▶ **WHAT TO WORK ON**
When the string "target" occurs in a line of the listing below, return that line.

▶ **DATA**
┌──

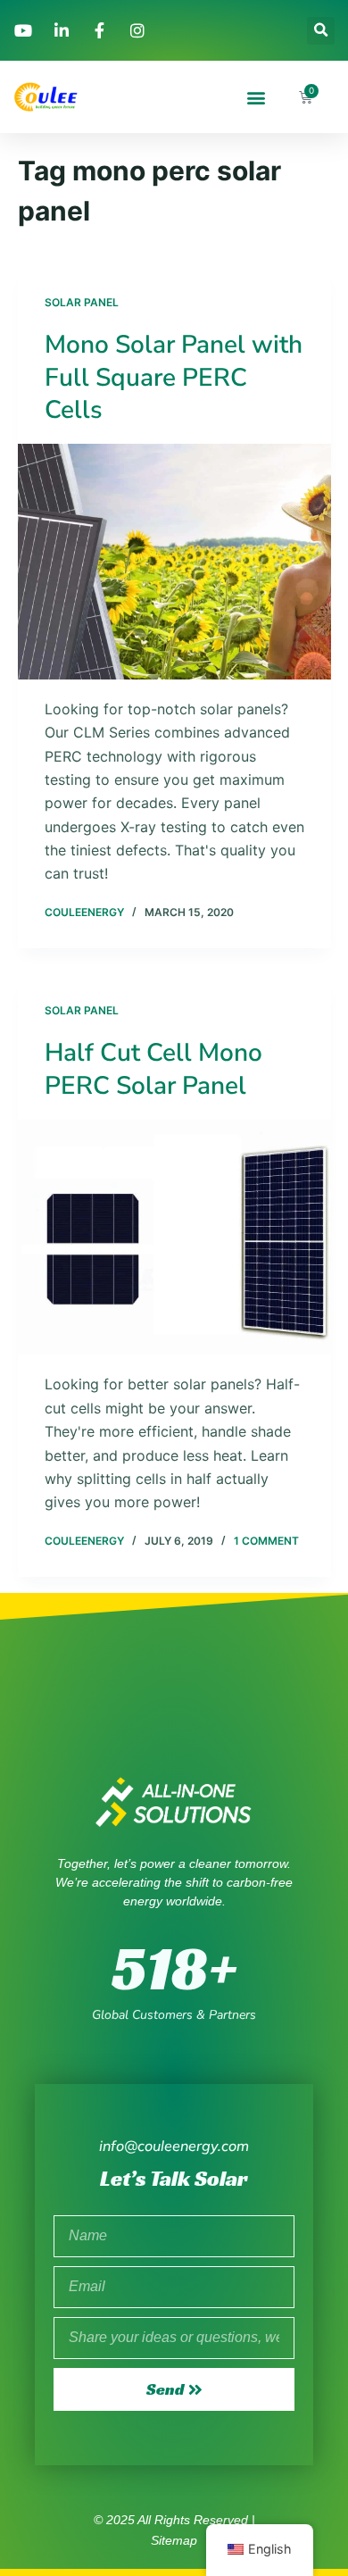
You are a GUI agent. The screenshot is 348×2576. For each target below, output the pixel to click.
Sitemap (174, 2540)
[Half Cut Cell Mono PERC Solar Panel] (174, 1237)
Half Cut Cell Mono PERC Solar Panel (153, 1069)
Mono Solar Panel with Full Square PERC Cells (173, 377)
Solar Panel (82, 302)
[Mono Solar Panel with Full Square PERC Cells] (174, 561)
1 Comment (266, 1540)
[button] (321, 31)
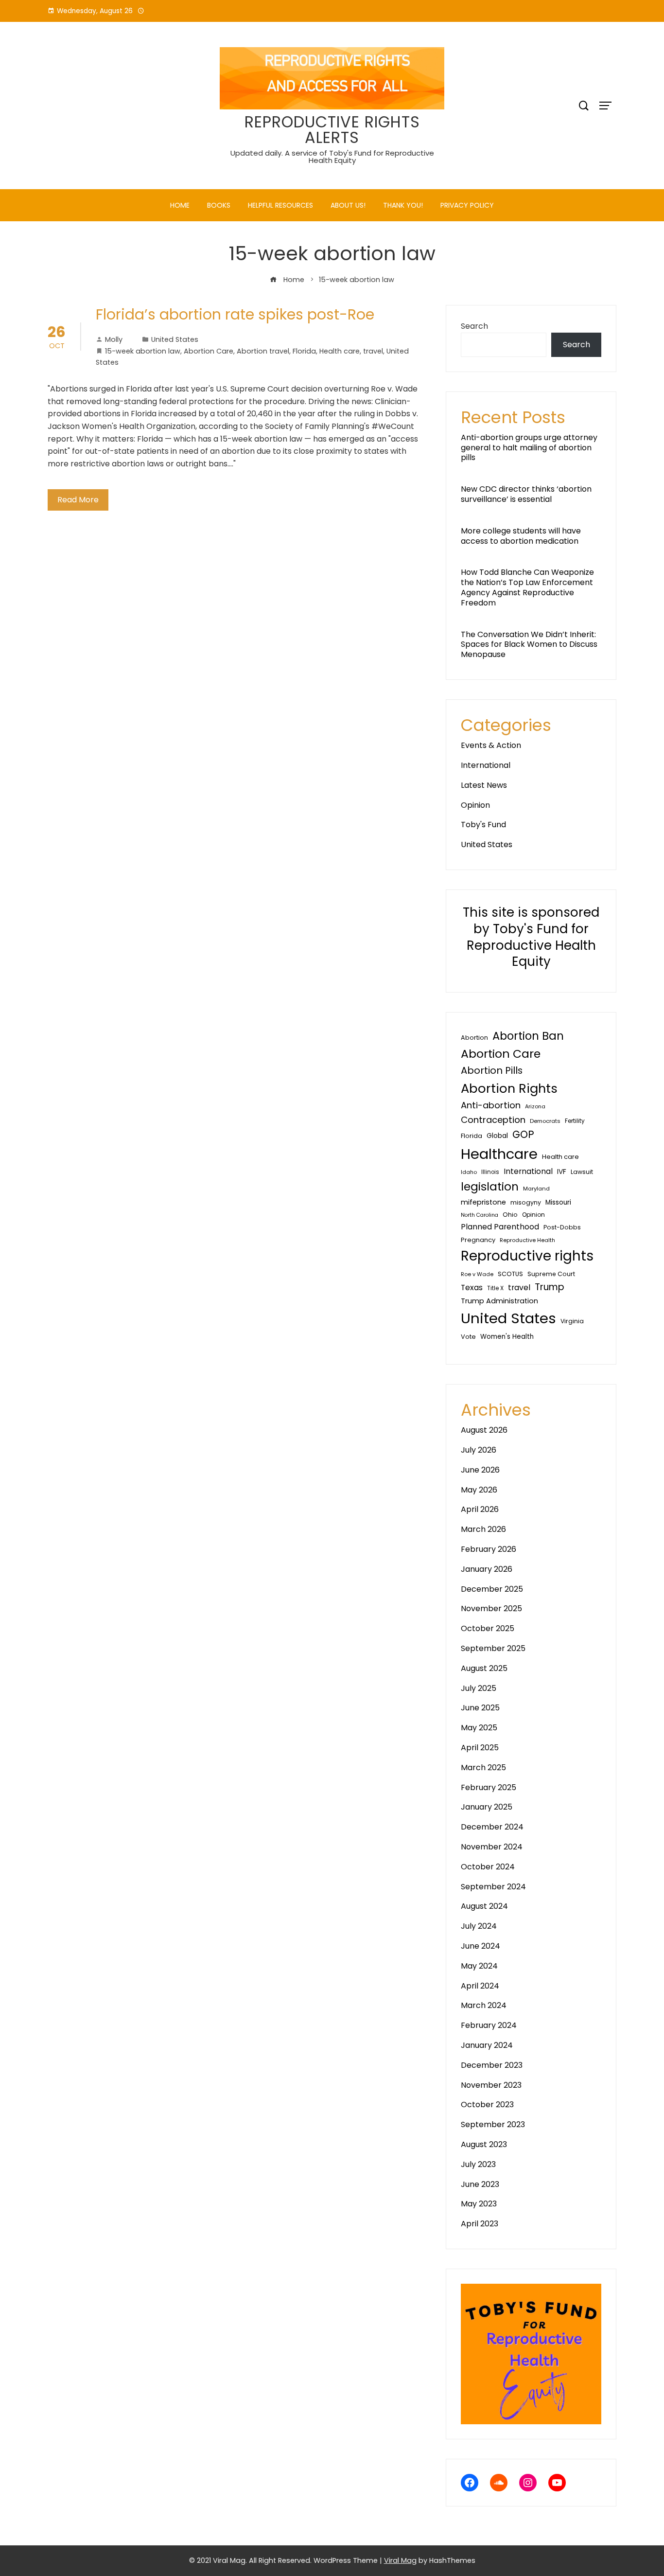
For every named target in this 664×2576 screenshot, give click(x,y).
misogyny (525, 1202)
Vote (468, 1336)
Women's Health (507, 1336)
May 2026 (479, 1489)
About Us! (348, 205)
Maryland (536, 1188)
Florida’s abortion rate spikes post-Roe (235, 314)
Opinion (475, 805)
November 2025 (491, 1608)
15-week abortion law (142, 351)
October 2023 (487, 2104)
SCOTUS (510, 1274)
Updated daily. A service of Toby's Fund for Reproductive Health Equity (332, 156)
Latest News (484, 785)
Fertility (575, 1121)
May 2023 (479, 2203)
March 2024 (484, 2005)
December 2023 (492, 2065)
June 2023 (480, 2184)
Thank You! (403, 205)
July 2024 (479, 1926)
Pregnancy (478, 1239)
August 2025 (484, 1668)
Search (474, 326)
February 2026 (488, 1549)
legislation (490, 1186)
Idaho (469, 1172)
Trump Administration (499, 1301)
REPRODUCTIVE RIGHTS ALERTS (332, 129)
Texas (472, 1287)
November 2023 (491, 2085)
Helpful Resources (280, 205)
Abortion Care (208, 351)
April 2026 (480, 1509)
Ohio (510, 1214)
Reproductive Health (527, 1240)
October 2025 (487, 1628)
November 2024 (492, 1846)
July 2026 (478, 1450)
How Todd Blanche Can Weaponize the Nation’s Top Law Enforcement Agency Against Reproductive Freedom (527, 587)
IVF (561, 1171)
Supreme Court (551, 1274)
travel (373, 351)
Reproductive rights (527, 1255)
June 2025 (480, 1707)
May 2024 (479, 1966)
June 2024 (480, 1946)
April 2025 (480, 1747)
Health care (339, 351)
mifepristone (483, 1202)
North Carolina (479, 1215)
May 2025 (479, 1727)
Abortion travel (263, 351)
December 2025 (492, 1589)
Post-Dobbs (562, 1227)
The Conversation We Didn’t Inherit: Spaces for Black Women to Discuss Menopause (529, 644)
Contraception (493, 1120)
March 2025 (483, 1767)
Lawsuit (582, 1172)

└──

▶ **RESULT OF THIS EXERCISE**
You are a GUI agent. The screenshot is 348×2576. For each target below, output the pixel to click.
For every named target in this 664×2576 screenshot, give click(x,y).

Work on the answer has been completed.